START Records provided

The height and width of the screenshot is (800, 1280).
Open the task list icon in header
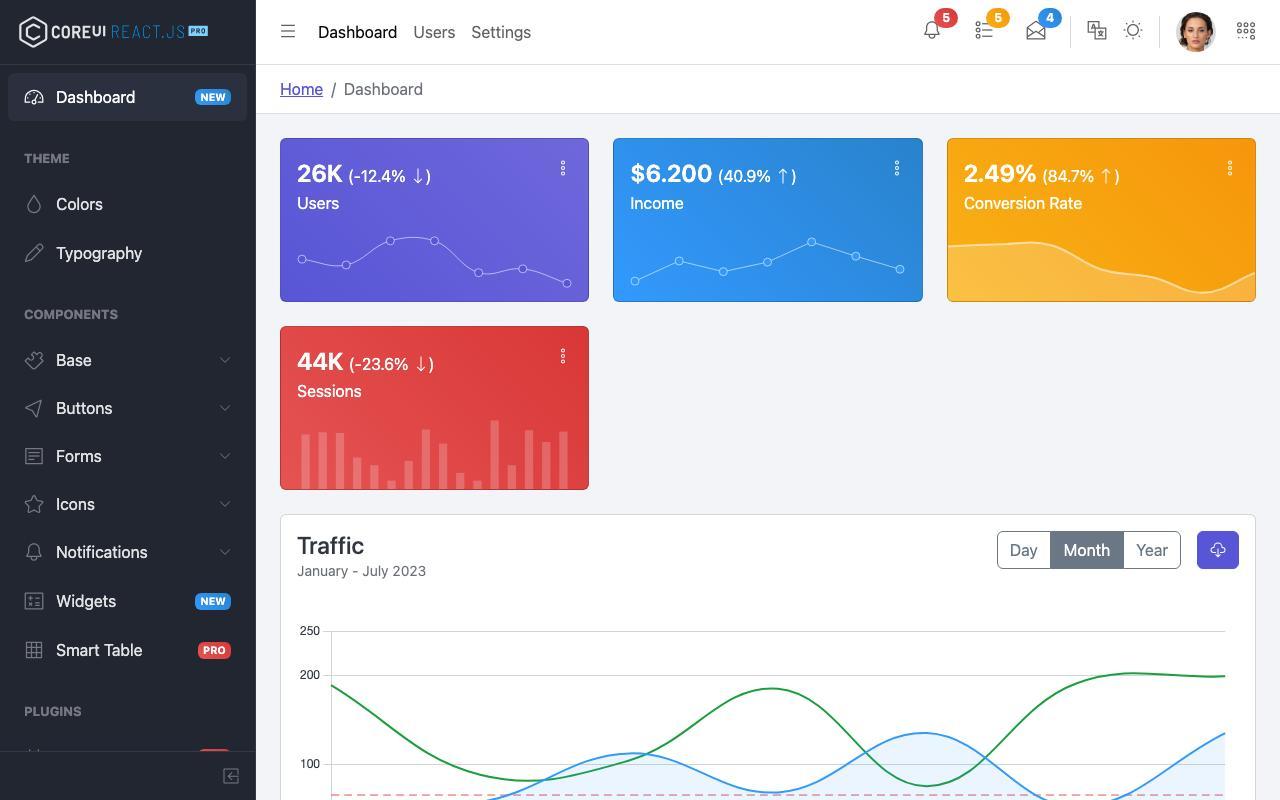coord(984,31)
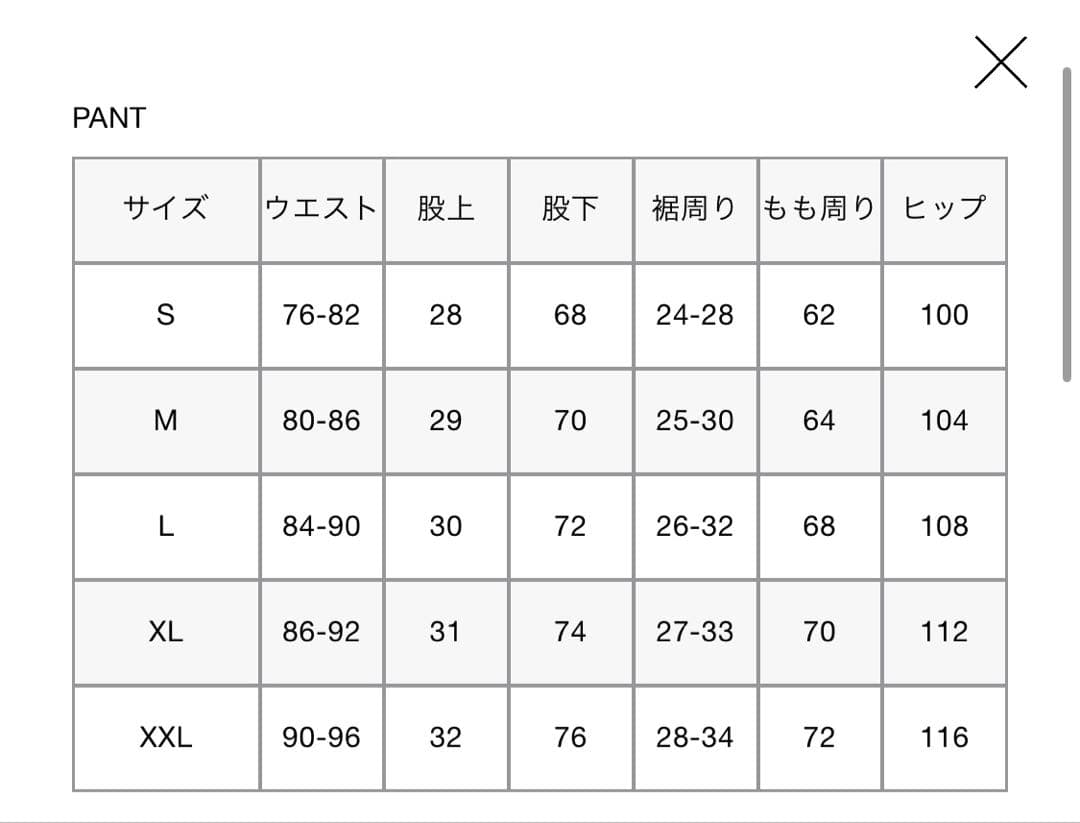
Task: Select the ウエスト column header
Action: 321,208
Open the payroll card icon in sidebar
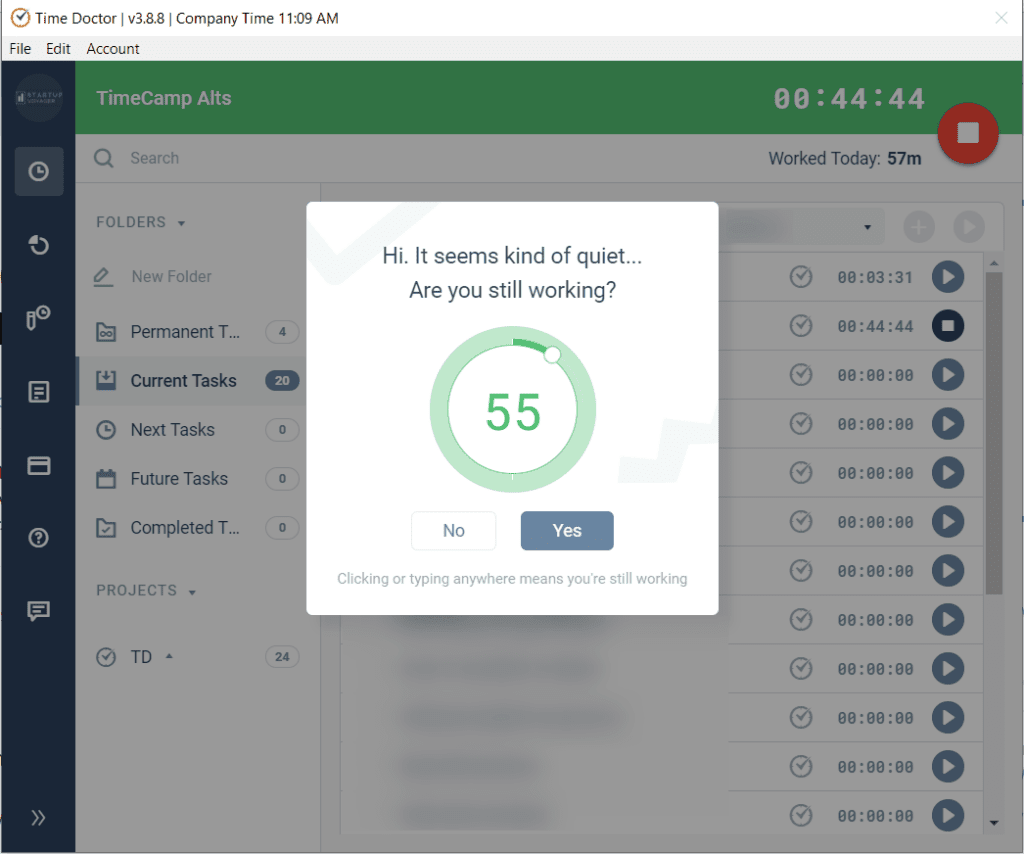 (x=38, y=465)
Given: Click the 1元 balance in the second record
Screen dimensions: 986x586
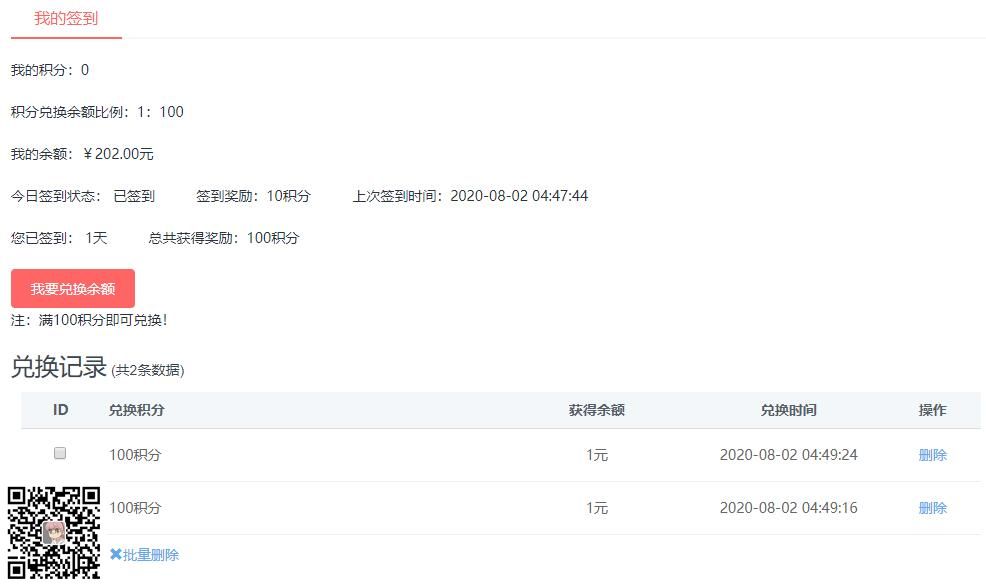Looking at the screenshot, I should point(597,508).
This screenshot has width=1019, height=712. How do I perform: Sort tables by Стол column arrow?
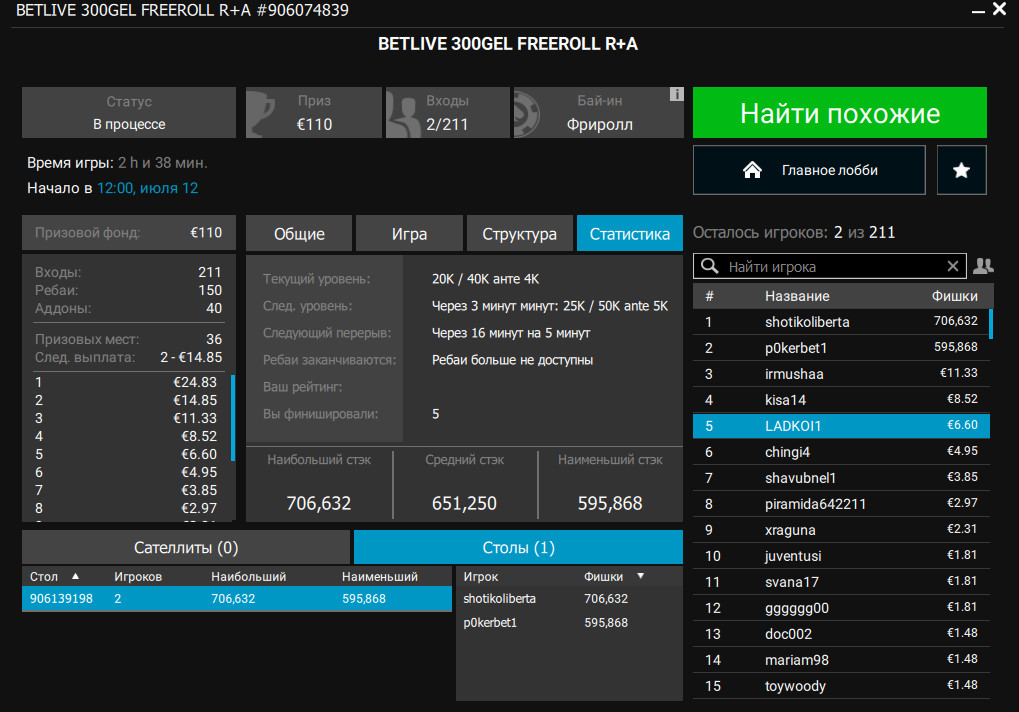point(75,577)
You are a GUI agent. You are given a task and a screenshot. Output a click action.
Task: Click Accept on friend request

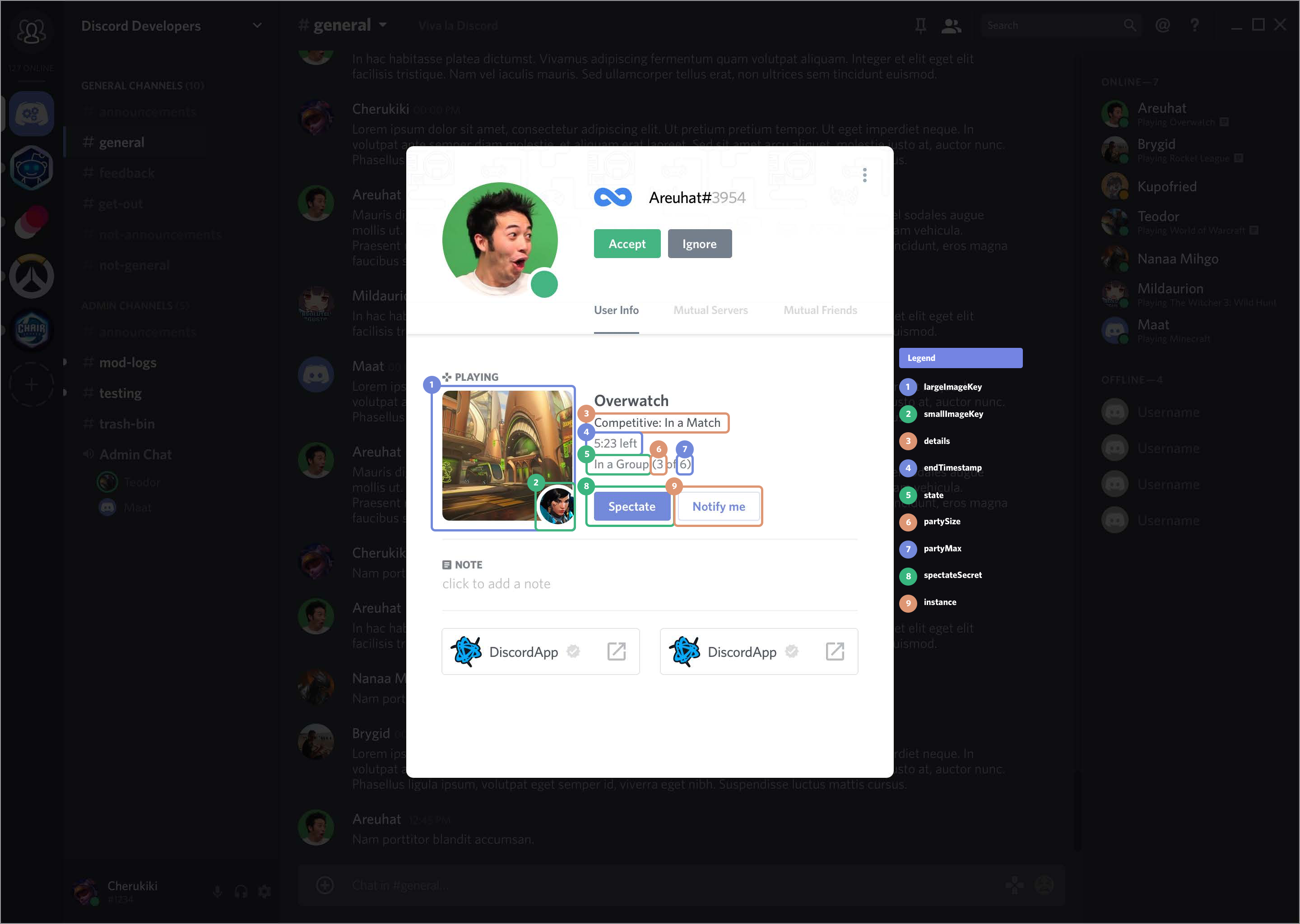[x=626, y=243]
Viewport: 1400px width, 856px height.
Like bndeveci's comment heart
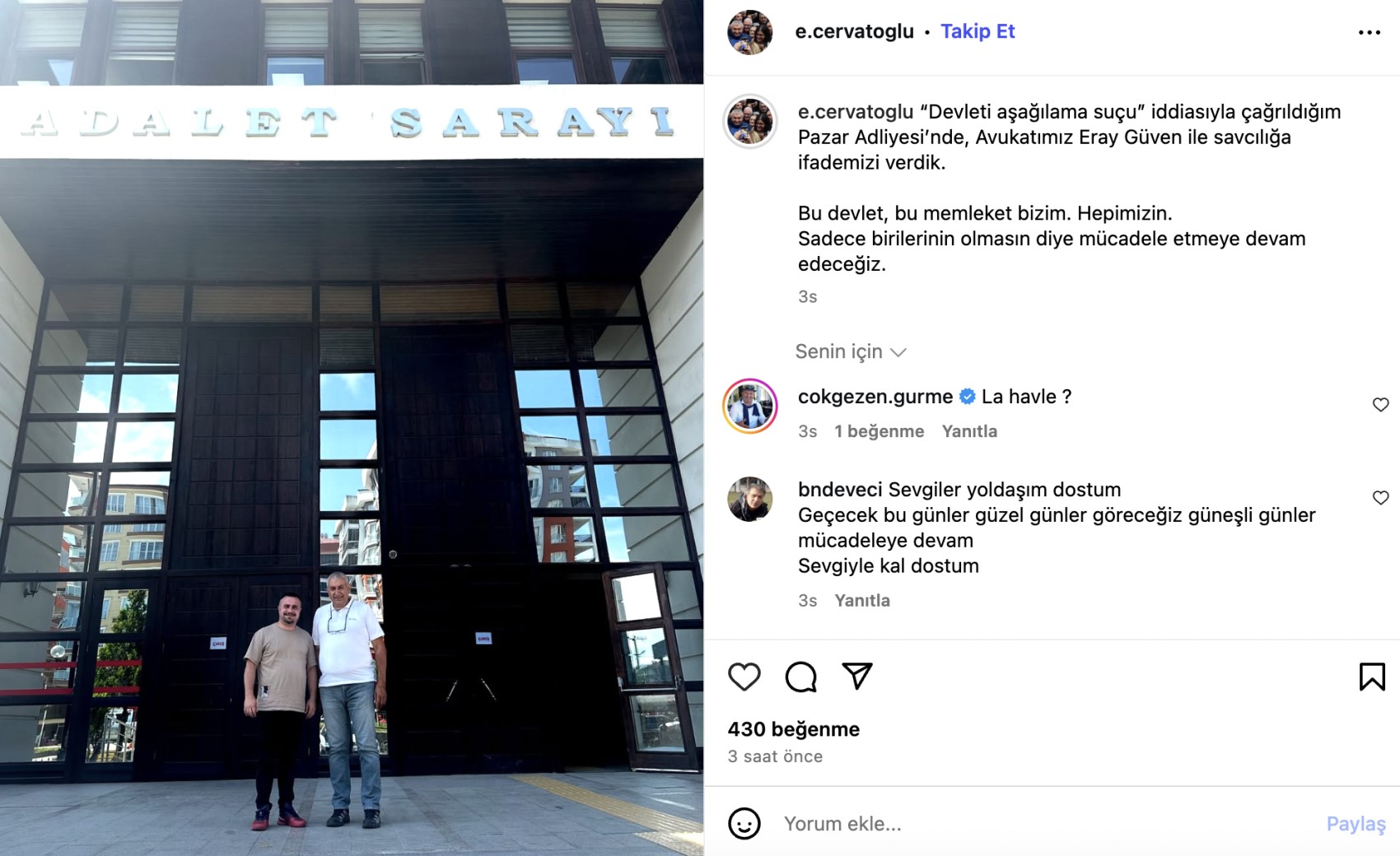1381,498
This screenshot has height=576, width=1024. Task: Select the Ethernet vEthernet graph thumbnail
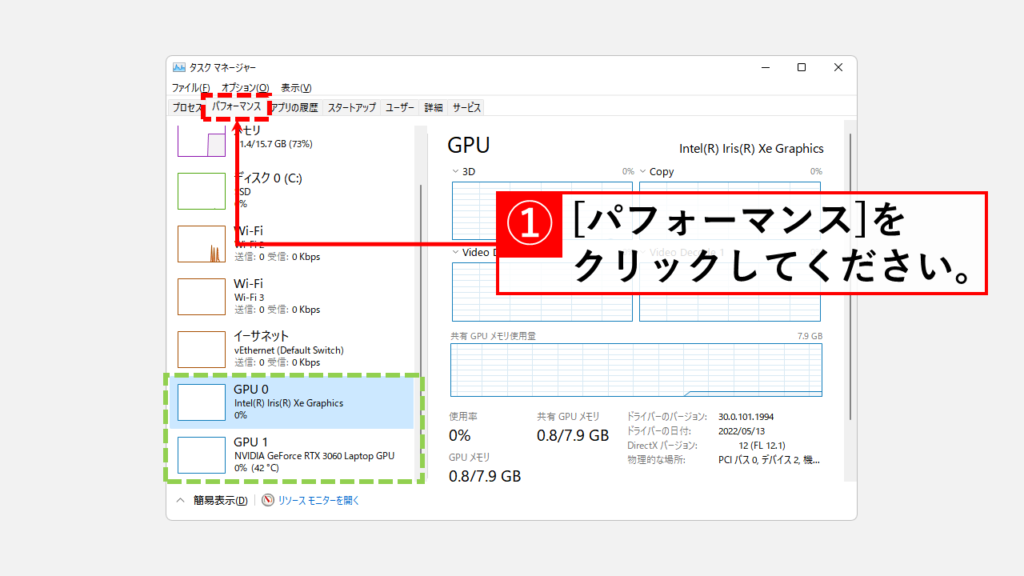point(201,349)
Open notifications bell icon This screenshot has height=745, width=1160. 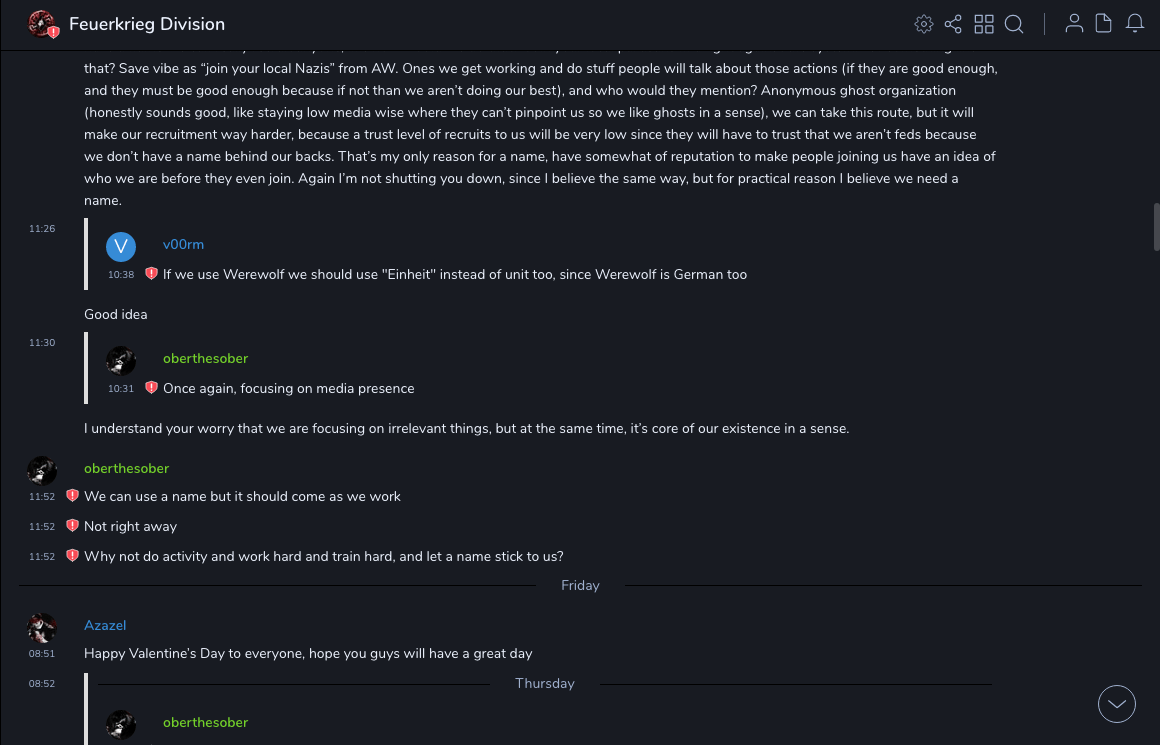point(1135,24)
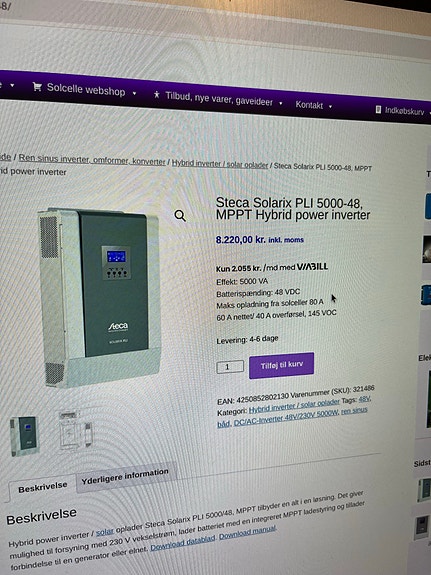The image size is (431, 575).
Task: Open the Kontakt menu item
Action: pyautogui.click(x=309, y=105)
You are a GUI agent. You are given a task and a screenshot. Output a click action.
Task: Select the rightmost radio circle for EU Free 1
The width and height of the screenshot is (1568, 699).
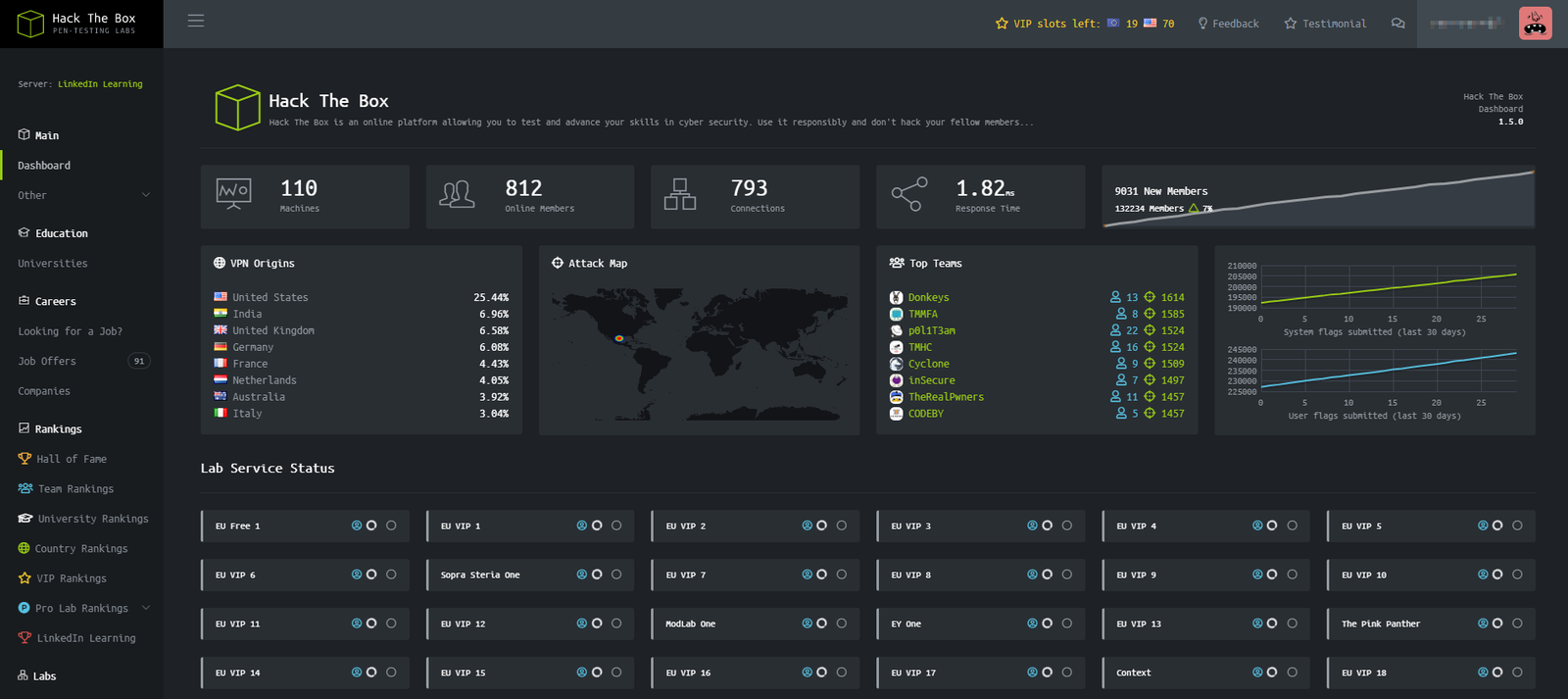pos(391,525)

END Records provided

#### [Exercise goal]
Write out an exact copy of the listing, first line through the line containing "Given: Click the", with the pictures left out.

#### [Reply]
The height and width of the screenshot is (800, 1280).
Open the task list icon in header
coord(984,31)
Task: Select the ウエスト column header
Action: 321,208
Open the payroll card icon in sidebar
 (x=38, y=465)
Given: Click the 1元 balance in the second record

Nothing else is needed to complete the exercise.